We try to cut through that nonsense wherever possible and provide transparent, useful comparisons of new hardware, but that’s especially difficult for server products. Real-world server workloads are complex, and synthetic benchmarks are often not indicative of practical performance. Server CPUs are especially hard. Modern processors are so fast that it takes 100’s of concurrent connections to find the performance ceiling of the CPU, and you’re likely to run into network, memory or other I/O bottlenecks before you do. Since one thing TR doesn’t have is a 200-client test lab, we have to make do with more synthetic means of comparison.
One aspect of server workloads, especially prevalent in web services, is dealing with XML documents. XML has become the data lingua franca spoken between programs running across different hardware platforms, operating systems and programming languages. Parsing, generating and transforming XML text, by themselves, are CPU tasks that rely only on communicating with main memory, so they’re good candidates for creating a synthetic benchmark.
I had originally hoped to find a public XML benchmark that Scott could add to server reviews as-is, but my search didn’t turn up anything usable. The open source XML Benchmark came closest, but wasn’t anything we could readily reduce to a meaningful comparison. Resigned to writing one mostly from scratch, I decided to fill another gap in our lineup, the lack of any benchmark testing performance of code running inside Microsoft’s .NET framework. Microsoft has been making huge strides with ASP.NET, and winning many converts from Java J2EE based development (if you struggled through that wikipedia link, maybe you can start to understand why).
I took the four of the basic units of work in XML benchmark and ported them to C#. After some back-and-forth with Scott we arrived at a framework that allows running a variable number of iterations of each work unit (or a mix of each) across a variable number of threads. The program reports how long it took for all threads to finish, as well as more detailed statistics about the CPU time spent across all threads, and the average runtime of the work units aggregated and broken out by type. We only reported the total start-to-finish time in the Shanghai review because we couldn’t figure out a good way to describe the more granular results.

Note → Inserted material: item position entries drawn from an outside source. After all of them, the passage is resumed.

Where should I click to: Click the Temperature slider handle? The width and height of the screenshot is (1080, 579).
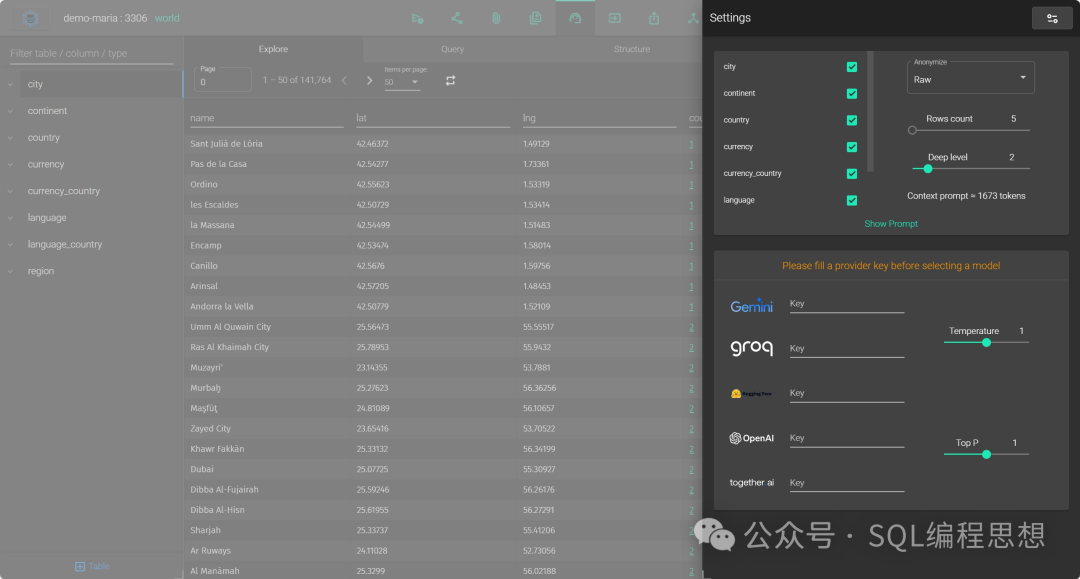click(x=986, y=342)
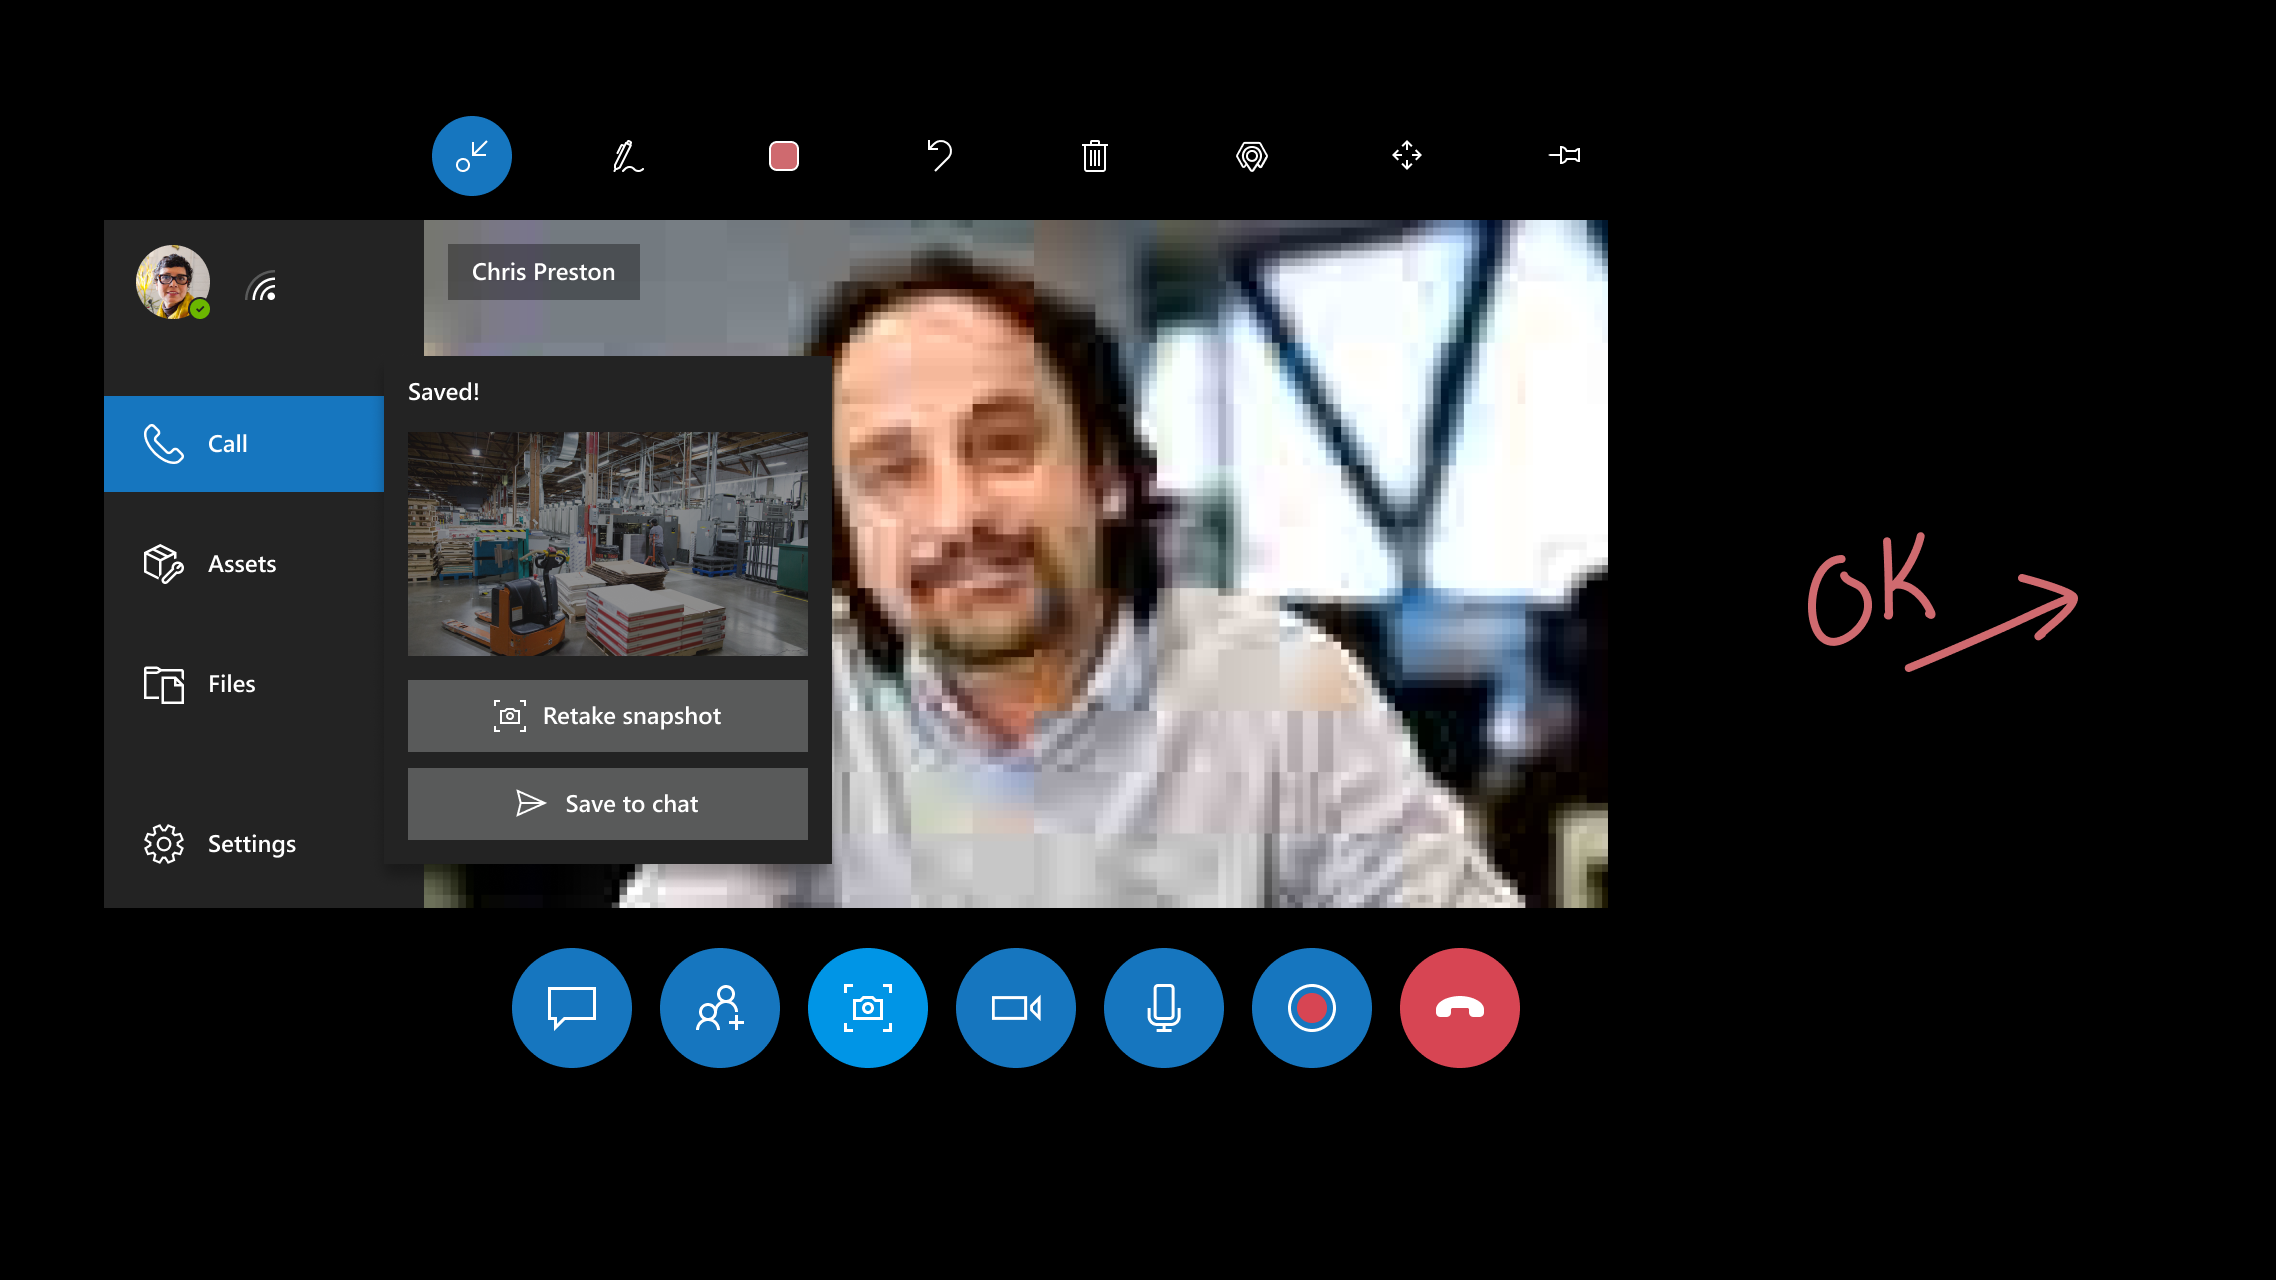This screenshot has width=2276, height=1280.
Task: Click Save to chat button
Action: pyautogui.click(x=608, y=803)
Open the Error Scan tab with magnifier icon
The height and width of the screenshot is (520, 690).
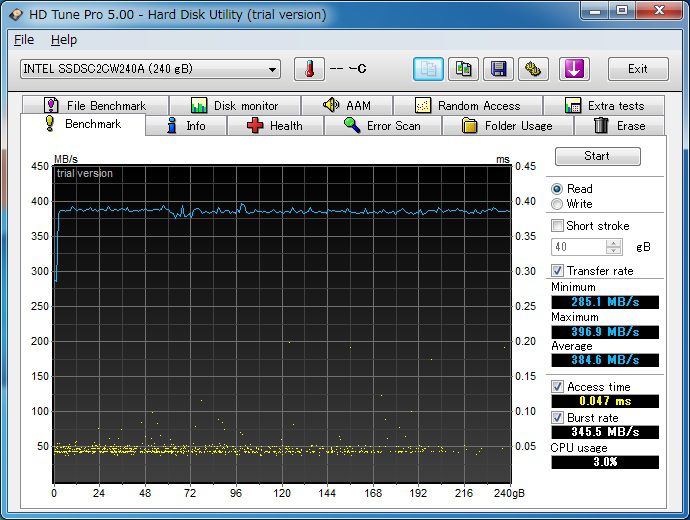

Because we want our results to be independently reproducible and verifiable, I’m publishing the source code for the XML benchmark program. We’re planning on refining it over time, as well, so please discuss possible improvements in the comments, or email me directly with feedback or patches. I developed it in Visual Studio 2008, but it should also compile in the excellent, and free, Visual C# 2008 Express Edition. The program relies on some test XML files; to maintain comparable results I’ve included the ones we used for the article with the source code.
I haven’t included a license statement, because I’m not a lawyer and I honestly have no idea what license this should fall under. If you want to redistribute it, let me know and we can almost certainly put it under the GPL in an official way.